After unmounting I went to Dashboard and it got remounted automatically like this:

/dev/mapper/pve-root on /var/lib/longhorn-setting type ext4 (ro,relatime,errors=remount-ro)
omv:/backup/longhorn on /var/lib/longhorn-backupstore-mounts/omv/backup/longhorn type nfs4 (rw,relatime,vers=4.2,rsize=1048576,wsize=1048576,namlen=255,acregmin=1,acregmax=1,acdirmin=1,acdirmax=1,hard,proto=tcp,timeo=600,retrans=2,sec=sys,clientaddr=10.42.1.61,local_lock=none,addr=192.168.1.230)

Unfortunatelly gooing int backup tab still shows the same error. It’s also visible in manager’s logs:

time="2021-10-15T05:59:34Z" level=error msg="Error listing backup volumes from backup target" controller=longhorn-backup-target cred= error="error listing backup volume names: Failed to execute: /var/lib/longhorn/engine-binaries/longhornio-longhorn-engine-v1.2.2/longhorn [backup ls --volume-only nfs://omv:/backup/longhorn], output Failed to execute: ls [-1 /var/lib/longhorn-backupstore-mounts/omv/backup/longhorn/backupstore/volumes], output ls: cannot access '/var/lib/longhorn-backupstore-mounts/omv/backup/longhorn/backupstore/volumes': Permission denied\n, error exit status 2\n, stderr, time=\"2021-10-15T05:59:34Z\" level=warning msg=\"failed to list first level dirs for path: backupstore/volumes reason: Failed to execute: ls [-1 /var/lib/longhorn-backupstore-mounts/omv/backup/longhorn/backupstore/volumes], output ls: cannot access '/var/lib/longhorn-backupstore-mounts/omv/backup/longhorn/backupstore/volumes': Permission denied\\n, error exit status 2\" pkg=backupstore\ntime=\"2021-10-15T05:59:34Z\" level=error msg=\"Failed to execute: ls [-1 /var/lib/longhorn-backupstore-mounts/omv/backup/longhorn/backupstore/volumes], output ls: cannot access '/var/lib/longhorn-backupstore-mounts/omv/backup/longhorn/backupstore/volumes': Permission denied\\n, error exit status 2\"\n, error exit status 1" interval=5m0s node=wezyr url="nfs://omv:/backup/longhorn"

Can it be somehow connected with this bug?
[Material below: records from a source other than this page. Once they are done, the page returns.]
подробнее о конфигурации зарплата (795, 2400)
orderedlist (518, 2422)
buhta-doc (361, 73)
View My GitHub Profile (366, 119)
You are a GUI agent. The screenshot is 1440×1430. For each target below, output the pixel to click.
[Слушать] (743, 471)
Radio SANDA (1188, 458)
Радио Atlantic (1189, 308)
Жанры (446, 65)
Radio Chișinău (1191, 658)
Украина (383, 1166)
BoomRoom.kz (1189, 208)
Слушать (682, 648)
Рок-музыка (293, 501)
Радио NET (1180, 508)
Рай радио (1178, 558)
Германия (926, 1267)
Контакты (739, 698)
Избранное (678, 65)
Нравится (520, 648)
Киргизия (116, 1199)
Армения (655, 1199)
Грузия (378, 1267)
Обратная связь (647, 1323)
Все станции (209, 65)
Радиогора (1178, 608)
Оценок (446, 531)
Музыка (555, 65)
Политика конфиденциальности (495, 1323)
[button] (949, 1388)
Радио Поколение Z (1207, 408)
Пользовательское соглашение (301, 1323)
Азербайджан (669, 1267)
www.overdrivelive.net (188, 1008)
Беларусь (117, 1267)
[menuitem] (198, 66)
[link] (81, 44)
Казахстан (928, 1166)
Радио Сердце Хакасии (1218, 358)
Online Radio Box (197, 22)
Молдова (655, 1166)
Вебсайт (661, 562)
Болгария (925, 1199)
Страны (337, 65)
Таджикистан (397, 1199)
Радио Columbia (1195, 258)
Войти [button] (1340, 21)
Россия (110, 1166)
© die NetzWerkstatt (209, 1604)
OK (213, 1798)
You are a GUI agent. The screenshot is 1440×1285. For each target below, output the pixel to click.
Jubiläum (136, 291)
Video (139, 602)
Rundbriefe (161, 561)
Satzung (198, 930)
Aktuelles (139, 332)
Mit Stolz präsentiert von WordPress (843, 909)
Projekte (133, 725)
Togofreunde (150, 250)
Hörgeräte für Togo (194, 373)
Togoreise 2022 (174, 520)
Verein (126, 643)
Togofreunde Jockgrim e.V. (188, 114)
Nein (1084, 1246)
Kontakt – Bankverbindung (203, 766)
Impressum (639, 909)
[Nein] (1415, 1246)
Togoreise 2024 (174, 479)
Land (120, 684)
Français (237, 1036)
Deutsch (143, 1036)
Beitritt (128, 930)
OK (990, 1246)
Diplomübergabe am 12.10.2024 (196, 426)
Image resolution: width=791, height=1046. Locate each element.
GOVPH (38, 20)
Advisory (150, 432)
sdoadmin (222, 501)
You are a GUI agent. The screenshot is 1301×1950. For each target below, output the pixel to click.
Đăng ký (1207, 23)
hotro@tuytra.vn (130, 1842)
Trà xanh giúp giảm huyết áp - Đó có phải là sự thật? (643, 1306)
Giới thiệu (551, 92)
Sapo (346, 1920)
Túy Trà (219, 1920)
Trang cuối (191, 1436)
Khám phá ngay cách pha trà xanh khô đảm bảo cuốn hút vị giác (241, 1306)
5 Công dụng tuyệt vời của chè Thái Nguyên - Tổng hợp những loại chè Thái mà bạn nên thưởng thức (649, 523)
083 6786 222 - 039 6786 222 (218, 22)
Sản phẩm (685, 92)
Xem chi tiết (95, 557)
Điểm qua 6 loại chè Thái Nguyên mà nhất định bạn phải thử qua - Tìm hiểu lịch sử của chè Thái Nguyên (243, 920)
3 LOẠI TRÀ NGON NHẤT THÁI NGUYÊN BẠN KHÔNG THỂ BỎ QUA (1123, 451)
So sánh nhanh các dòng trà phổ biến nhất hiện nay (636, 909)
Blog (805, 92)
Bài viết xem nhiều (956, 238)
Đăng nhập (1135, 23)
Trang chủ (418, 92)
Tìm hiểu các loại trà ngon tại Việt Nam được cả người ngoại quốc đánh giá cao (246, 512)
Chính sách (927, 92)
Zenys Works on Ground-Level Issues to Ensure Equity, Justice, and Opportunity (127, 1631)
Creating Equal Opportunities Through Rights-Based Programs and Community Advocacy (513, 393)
I can’t test it, because I use Longhorn from Helm chart, and I don’t know, how to pass flag

    - --default-fstype=ext4

I’ve made this changen in Helm chart also, but doesn’t seem to work:

 values:
    persistence:
      defaultFsType: ext4

I guess the NFS server is inside the Kubernetes cluster.

  • Can you check how your NFS was deployed?
  • Was the NFS server accessible by other in-cluster Pods after the upgrade?

The bug [BUG] Longhorn 1.2.0 - wrong volume permissions inside container / broken fsGroup · Issue #2964 · longhorn/longhorn · GitHub is not related to this issue.
That bug is fixed in Longhorn v1.2.2 that is the version you are using.